I am a cancer survivor. I have survived a diagnosis of Leukemia. I was diagnosed with Acute Lymphoblastic Leukemia (ALL) on November 30, 2010. Since then my life has changed from a daily struggle of letting go of personal demons to a time when each day I live is a personal triumph.


My past life was difficult. I lived with many struggles: familial issues as a child and young adult, insecurities and a unnerving habit of being uncomfortable in my own skin. From the age of 25, I worked constantly at changing my ways, attempting to rid myself of these unwanted burdens. As a mother at age 34, I struggled to not pass on these burdens to my children. I did not want them held down by these battles. In my marriage I was fortunate to have a husband who could deal with the highs and lows. Love and patience played, has played a big part in our 30 year marriage. 

Always functional in my daily life, I covered up the fear that I felt an emotional storm always brewing close by. I never knew when something would set off my temporary equilibrium. It was an unsettling life. Finally, at age 56 came my diagnosis of ALL. From that moment on, my life was forever changed.

With my Leukemia diagnosis, everything I'd known in my life, up until that point,became null. Whether it happened or not, it was not important. What was important was the present: CANCER, LEUKEMIA, A HOSPITAL ROOM, DOCTORS, NURSES, NEEDLES, DRIPS, CHEMO, PROCEDURES.  I experienced many, many procedures Life, living was now about surviving. You dealt with all the discomforts, the lack of sleep, privacy. Vanity did not exist. I lost my hair. I used a commode. I couldn't make it to the bathroom because I was either too weak from the chemo or I couldn't move fast enough because I was connected to an IV stand. I had no control over my life other than I was going to endure this treatment and I was going to survive. My survival instinct became my livelihood. My doctors and nurses and cleaning people, people who wheeled me around to various procedures were all united with me to keep me alive. They were my friends, caretakers. We all silently agreed that I was not going to die. I was a living being who despite my illness could carry on a great conversation, laugh with them, smile and cry. I was living through this experience so I could live beyond this experience. My friends and family were also part of this silent agreement. They were with me to cheer me on, keeping me connected to the outside world and making me strive to imagine living again outside the hospital walls.

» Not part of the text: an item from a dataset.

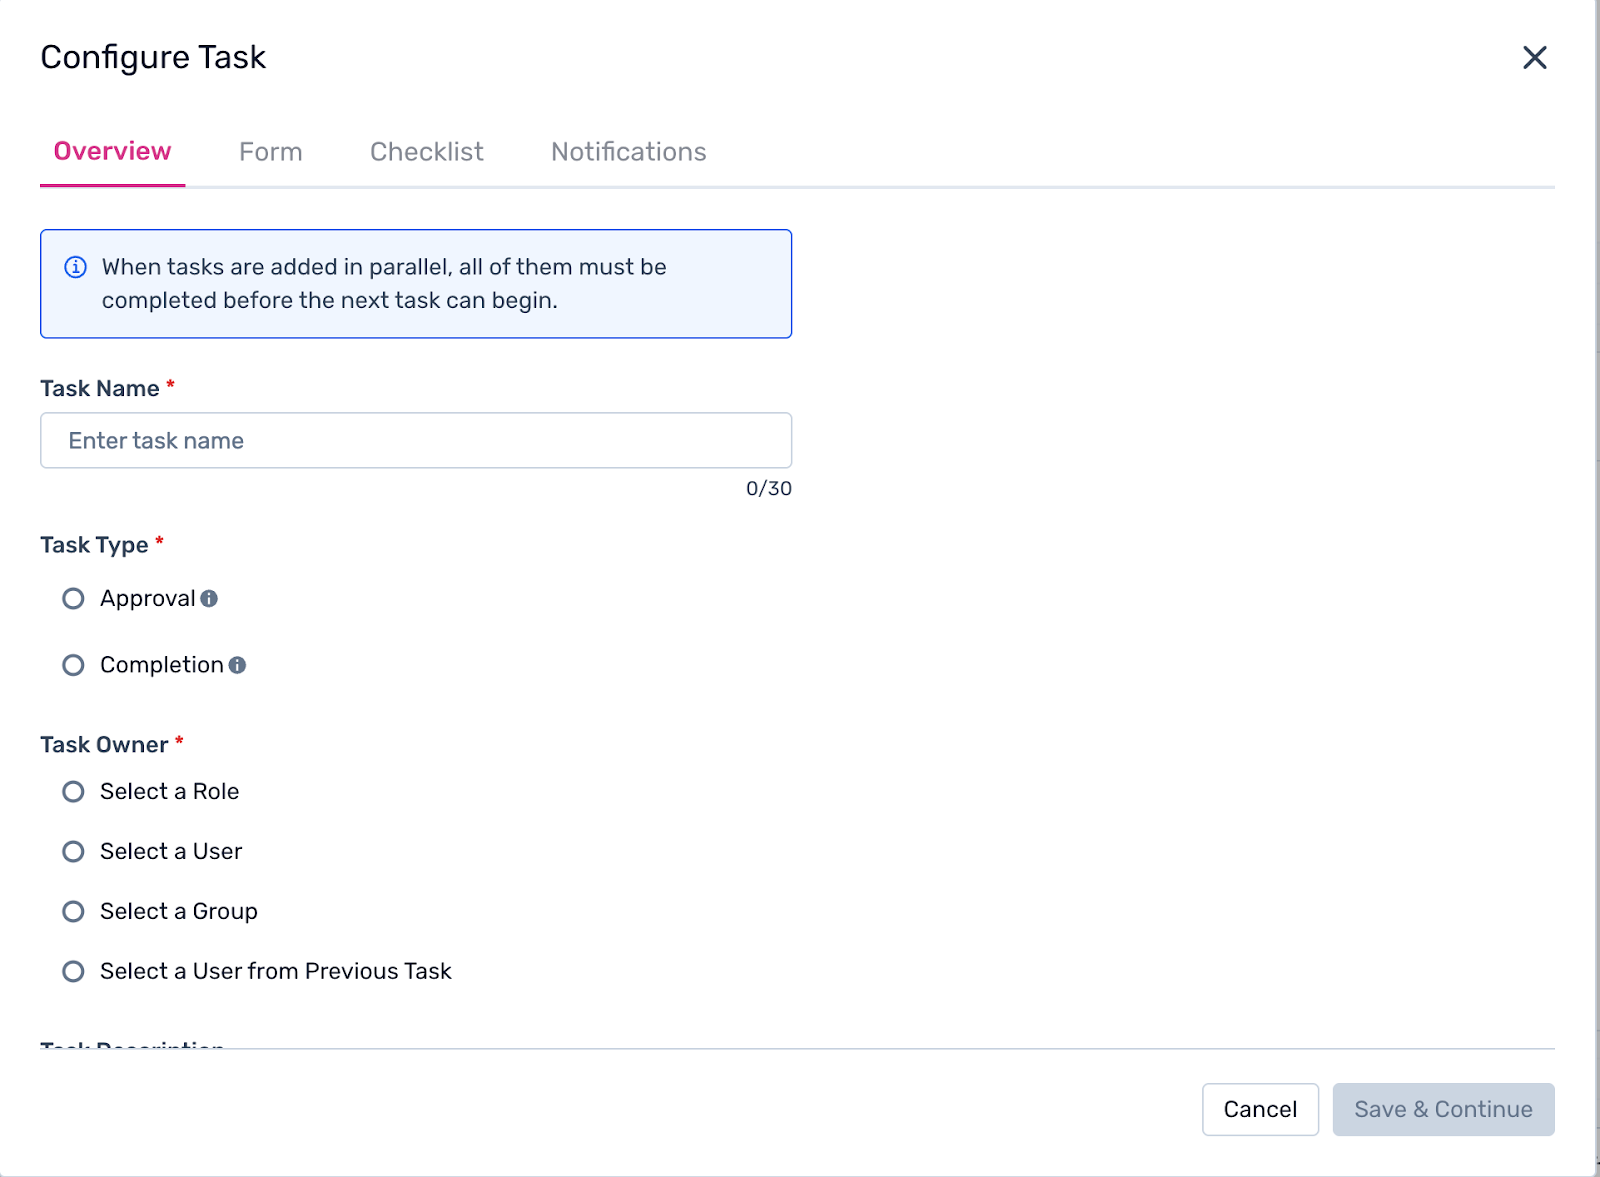Screen dimensions: 1600x1177
Task: Click the parallel tasks info message text
Action: coord(384,284)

As it happened, I did survive. I am living in the world again. When I was first discharged from the hospital, I marveled at the wonderful home I had. It was so bright, full of sun. The house felt like it was full of love - the love of a family, of friends. My house felt so secure. Upon entering it, it felt like an almost human entity, welcoming me with open arms. My family was present also to welcome me with all the love they could share. I was enveloped with love. When I returned to my studio, I experienced another enveloping of love. Artists from around the building came around to great me with sweet, tender expressions of love and tears.My husband organized a RE-Birth Day party for me at the studio. I felt like I truly had been reborn, rebirthed and was being reintroduced into the world again.

So that is my story of now living each day as a personal triumph. When you experience the possibility of your life being taken from you much too soon, the strength and power to fight back takes over. As people have said, life and living is a gift. It is so easy to take this for granted and to allow yourself to wallow in perceived personal tragedies. I am not passing personal judgement here. I am not judging anyone else. I am speaking about what my life had been and what freedom I live with now. I am not perfect. I still have days when I get bogged down by personal issues. I am human. What has changed is my ability to rally back. I can let go of this issues much more easily than ever before.This is an incredible change for me. Yes, I still do have demons. Fortunately, the demons do not take a front seat to my living each day as it were a ray of sun, shining brightly.

Life is good. I am alive. I am living. I am here today. I can't control how long my journey will be, but I'm grateful that I have been given the chance to relive outside the walls and in the sunshine.